Brancaccio was brought to the court at Ferrara by Duke Alfonso II d'Este specifically to sing for his musica secreta, where he was highly prized as a skilled bass. According to one contemporary commentator, part of the agreement when Brancacio was brought in was that he was "not to talk of his miracles of war." Alfonso and Brancaccio did not get along very well, due in part to Brancaccio's resistance to being seen as a professional musician, a position he viewed as lower-status, more akin to that of a servant than a full member of the court, and in part because of Alfonso's impatience with Brancaccio's tendency to brag. While Brancaccio was in the duke's employ he received around 400 scudi per year (in 1582 this was 130 lire per month) as well as a house and horses whenever he wanted or had use for them. During this period Torquato Tasso and Giovanni Battista Guarini wrote poems in Brancaccio's honor.

In 1581, he was out of favor with the court, or more specifically the Duke because of his absence in Venice, where he was arranging the Venetian printing of his 'Commentarii de Bello Gallico'. He returned to the court in October 1581, but it was not to be for very long.

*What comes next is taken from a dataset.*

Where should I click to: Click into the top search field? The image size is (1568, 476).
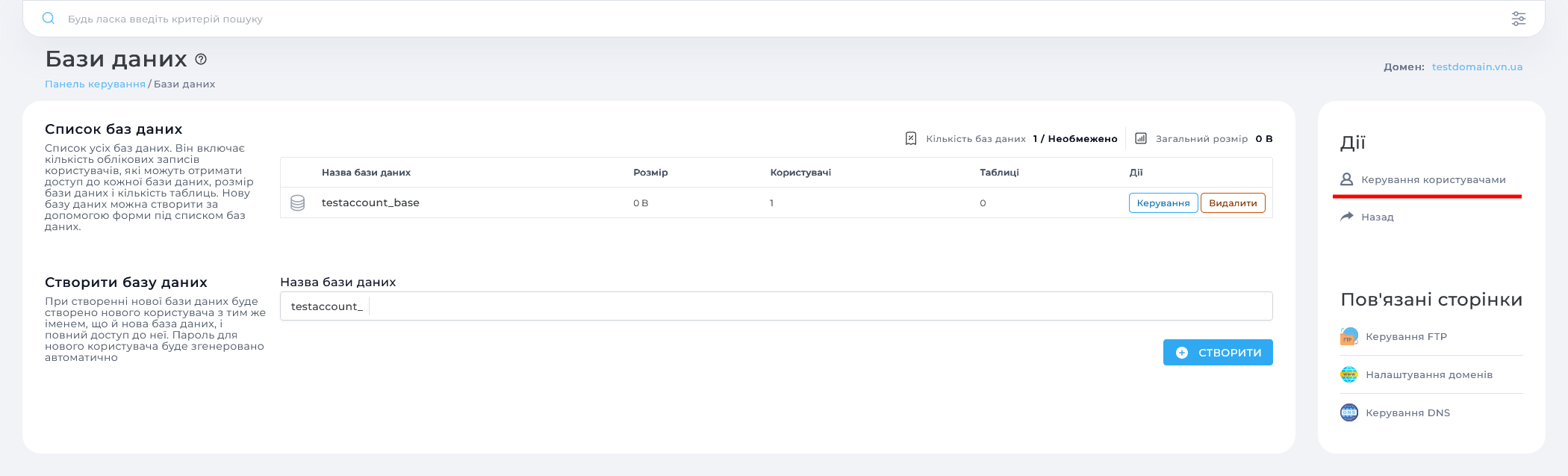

In 1583 Brancaccio was fired for insubordination; he refused to sing on the spot for Anne, Duke de Joyeuse. In 1585 he tried to get back in the duke's good graces, including with the help of Giovanni Battista Guarini; however, he was unsuccessful. Newcomb describes the personality which comes through in these letters as "blustering, proud, preposterous, and rather touching.". The manuscript of a dialogue entitled 'Parthenio', which describes how to defeat the Turks is preserved, along with other writings, in the Biblioteca Ambrosiana in Milan.

The last evidence of his being alive is a letter dated 1586, and he is presumed to have died in that year or soon afterwards.